Yemen drone strike ‘targeted al-Qaeda leader’

Anonymous US officials contradict earlier reports that drone killed 13 civilians in Yemeni wedding party on December 12.

Human Rights Watch says US missile strikes have killed dozens of civilians in Yemen this year [EPA]

American and Yemeni officials have said the target of a deadly drone strike that hit a wedding convoy and killed 15 people in Yemen earlier this month was a mid-level al-Qaeda leader.

Two US and one Yemeni official, speaking to Associated Press news agency on condition of anonymity on Friday, said that Shawqi Ali Ahmad al-Badani was wounded and escaped the December 12 air strike.

The officials described al-Badani as the leader behind a bomb plot that briefly closed 19 US diplomatic posts across Africa and the Middle East earlier this year.

The US officials said between nine and 12 other fighters were killed in the December drone strike, and that there were no civilian casualties.

Initial reports from Yemen, however, had said that 13 civilians were killed in the drone strike, as their wedding party in the south of Yemen was mistaken for an al-Qaeda convoy.

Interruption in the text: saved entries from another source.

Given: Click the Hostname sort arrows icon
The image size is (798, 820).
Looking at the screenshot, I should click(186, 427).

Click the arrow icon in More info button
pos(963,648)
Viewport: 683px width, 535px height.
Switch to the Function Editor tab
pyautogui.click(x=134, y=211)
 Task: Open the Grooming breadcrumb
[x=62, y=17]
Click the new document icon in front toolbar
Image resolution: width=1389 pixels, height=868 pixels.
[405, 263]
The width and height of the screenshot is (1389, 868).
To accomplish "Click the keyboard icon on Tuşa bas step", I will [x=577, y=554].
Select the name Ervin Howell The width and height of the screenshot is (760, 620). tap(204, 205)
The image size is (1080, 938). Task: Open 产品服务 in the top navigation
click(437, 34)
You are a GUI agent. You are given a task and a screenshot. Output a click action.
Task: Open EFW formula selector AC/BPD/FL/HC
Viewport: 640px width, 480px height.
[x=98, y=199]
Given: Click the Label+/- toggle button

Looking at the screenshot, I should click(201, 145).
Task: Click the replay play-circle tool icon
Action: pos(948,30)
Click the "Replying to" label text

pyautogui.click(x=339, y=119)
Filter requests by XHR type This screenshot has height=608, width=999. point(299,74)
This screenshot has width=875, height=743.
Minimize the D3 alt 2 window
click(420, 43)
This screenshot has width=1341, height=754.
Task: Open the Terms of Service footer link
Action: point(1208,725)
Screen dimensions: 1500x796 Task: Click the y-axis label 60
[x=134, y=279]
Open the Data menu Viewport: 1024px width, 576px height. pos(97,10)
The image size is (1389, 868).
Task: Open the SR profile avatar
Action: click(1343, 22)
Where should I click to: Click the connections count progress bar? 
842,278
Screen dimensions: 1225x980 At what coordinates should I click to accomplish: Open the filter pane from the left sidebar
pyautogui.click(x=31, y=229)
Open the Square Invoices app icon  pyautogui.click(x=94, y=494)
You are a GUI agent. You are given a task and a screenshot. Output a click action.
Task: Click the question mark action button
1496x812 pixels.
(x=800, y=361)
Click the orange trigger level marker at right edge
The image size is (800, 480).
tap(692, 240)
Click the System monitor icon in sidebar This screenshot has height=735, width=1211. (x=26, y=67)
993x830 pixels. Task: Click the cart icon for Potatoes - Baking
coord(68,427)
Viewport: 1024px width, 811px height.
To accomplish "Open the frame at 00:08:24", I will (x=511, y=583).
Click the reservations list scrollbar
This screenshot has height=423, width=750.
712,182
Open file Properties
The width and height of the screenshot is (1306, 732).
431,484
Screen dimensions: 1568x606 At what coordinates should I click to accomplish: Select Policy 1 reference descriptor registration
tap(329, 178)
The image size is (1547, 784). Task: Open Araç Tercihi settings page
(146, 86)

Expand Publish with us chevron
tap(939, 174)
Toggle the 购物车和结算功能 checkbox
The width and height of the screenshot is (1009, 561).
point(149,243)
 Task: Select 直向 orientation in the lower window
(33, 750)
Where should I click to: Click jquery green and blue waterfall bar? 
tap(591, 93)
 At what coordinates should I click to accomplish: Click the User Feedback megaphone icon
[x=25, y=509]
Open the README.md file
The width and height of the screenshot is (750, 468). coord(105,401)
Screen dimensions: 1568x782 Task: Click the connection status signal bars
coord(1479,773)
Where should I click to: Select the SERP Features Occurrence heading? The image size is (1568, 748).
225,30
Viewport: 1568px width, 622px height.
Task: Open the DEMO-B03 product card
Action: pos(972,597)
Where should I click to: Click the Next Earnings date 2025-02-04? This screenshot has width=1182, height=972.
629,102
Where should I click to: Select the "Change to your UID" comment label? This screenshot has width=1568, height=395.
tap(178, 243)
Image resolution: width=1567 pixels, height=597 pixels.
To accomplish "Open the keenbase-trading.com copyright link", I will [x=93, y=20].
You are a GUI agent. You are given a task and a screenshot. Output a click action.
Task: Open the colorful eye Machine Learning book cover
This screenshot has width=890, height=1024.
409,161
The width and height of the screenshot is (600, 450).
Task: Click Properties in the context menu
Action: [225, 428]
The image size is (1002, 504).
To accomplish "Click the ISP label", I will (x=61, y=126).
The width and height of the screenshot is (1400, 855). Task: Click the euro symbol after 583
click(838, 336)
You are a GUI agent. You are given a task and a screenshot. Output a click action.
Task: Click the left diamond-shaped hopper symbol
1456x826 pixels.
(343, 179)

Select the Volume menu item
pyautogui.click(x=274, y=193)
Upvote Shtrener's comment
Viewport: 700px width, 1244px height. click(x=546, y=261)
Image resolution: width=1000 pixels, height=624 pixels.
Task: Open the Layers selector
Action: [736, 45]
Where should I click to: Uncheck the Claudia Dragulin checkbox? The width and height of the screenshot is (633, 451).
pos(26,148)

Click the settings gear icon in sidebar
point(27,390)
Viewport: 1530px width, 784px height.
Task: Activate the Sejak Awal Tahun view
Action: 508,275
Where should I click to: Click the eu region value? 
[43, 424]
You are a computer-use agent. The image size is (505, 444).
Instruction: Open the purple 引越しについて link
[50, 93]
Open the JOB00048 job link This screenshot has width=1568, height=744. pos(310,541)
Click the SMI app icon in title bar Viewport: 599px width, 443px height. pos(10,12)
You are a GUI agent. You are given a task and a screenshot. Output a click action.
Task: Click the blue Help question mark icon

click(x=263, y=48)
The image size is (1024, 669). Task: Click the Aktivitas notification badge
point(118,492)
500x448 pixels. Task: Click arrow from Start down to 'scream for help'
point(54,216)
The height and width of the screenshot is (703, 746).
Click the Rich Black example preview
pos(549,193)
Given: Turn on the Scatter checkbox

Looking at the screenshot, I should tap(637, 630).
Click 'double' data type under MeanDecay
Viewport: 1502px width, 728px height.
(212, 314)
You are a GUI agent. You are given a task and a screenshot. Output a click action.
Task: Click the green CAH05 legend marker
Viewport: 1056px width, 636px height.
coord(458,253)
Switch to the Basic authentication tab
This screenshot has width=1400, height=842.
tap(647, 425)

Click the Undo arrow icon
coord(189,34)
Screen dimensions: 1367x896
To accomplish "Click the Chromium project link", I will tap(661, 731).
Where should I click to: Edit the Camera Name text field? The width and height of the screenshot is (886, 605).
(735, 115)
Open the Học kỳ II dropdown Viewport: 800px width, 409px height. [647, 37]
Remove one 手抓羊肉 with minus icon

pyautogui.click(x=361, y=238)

“Even if it turns out that this was a case of killings based on mistaken identity or dodgy intelligence, whoever was responsible needs to own up to the error and come clean about what happened in this incident,” said Philip Luther, director of Amnesty International’s Middle East and North Africa Programme.

Bomb plot link

Yemen is among a handful of countries where the US acknowledges using drones, although it does not directly comment on the practice.

Human Rights Watch said in a report earlier this year that US missile strikes have killed dozens of civilians in Yemen.

On Friday, a Yemeni official told the AP al-Badani was linked to a plot to bomb the US embassy in Yemen’s capital, Sanaa, in 2012, and to a threat that shut down 19 US embassies across the region last August.

The US said it intercepted a message between al-Qaeda chief Ayman al-Zawahri and Yemen’s al-Qaeda offshoot about plans for the attack on August 2.

The US missions, as well as some European diplomatic posts, were shut for at least a week.